Quoted passage:

++++++++++++++++++++

= Arthur Hood, 2nd Viscount Bridport =

British Army officer

Arms of Hood, Viscount Bridport: Azure, a fret argent on a chief or three crescents sable,

Arthur Wellington Alexander Nelson Hood, 2nd Viscount Bridport CB (15 December 1839 – 28 March 1924) of Guernsey, Channel Islands, was a British Army officer.

==Origins==
He was the son and heir of General Alexander Hood, 1st Viscount Bridport (1814–1904), 4th Duke of Bronte in Sicily, of Cricket St Thomas in Somerset, by his wife Lady Mary Penelope Hill (d.1884), a daughter of Arthur Hill, 3rd Marquess of Downshire.

++++++++++++++++++++

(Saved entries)
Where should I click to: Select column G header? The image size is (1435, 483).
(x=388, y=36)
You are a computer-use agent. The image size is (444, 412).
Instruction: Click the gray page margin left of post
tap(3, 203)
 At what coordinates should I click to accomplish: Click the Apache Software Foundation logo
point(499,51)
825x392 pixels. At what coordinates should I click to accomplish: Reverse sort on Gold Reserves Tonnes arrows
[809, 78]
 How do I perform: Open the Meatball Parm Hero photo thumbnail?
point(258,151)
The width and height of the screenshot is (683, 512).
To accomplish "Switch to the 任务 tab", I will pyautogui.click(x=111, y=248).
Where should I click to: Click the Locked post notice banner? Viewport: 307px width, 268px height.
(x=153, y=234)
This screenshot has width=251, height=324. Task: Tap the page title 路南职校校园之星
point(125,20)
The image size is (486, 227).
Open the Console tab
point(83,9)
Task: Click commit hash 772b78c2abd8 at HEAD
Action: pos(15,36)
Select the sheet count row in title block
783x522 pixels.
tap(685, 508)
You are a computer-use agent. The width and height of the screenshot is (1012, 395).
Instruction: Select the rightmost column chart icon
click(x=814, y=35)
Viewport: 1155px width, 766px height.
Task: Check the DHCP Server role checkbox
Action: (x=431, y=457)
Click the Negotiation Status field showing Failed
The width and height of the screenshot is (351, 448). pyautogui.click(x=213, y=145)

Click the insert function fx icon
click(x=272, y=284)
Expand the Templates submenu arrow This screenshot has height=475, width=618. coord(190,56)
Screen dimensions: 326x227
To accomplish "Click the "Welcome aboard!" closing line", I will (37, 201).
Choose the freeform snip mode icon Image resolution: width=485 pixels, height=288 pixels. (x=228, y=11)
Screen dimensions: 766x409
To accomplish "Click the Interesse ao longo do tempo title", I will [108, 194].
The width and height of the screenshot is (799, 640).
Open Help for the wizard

++++++++++++++++++++

Things to do:
1: Answer these questions from the article on the 2nd Viscount Bridport:
(a) On what date did he die?
(b) Of which place in Sicily was his father the 4th Duke?
(c) Who was his mother's father?
2: Revise the article on the 2nd Viscount Bridport from "Arms of Hood, Viscount" to "Marquess of Downshire.", replacing "Somerset" with "Dorset".

Solution list:
1:
(a) 28 March 1924
(b) Bronte
(c) Arthur Hill, 3rd Marquess of Downshire

2:
Arms of Hood, Viscount Bridport: Azure, a fret argent on a chief or three crescents sable,

Arthur Wellington Alexander Nelson Hood, 2nd Viscount Bridport CB (15 December 1839 – 28 March 1924) of Guernsey, Channel Islands, was a British Army officer.

==Origins==
He was the son and heir of General Alexander Hood, 1st Viscount Bridport (1814–1904), 4th Duke of Bronte in Sicily, of Cricket St Thomas in Dorset, by his wife Lady Mary Penelope Hill (d.1884), a daughter of Arthur Hill, 3rd Marquess of Downshire.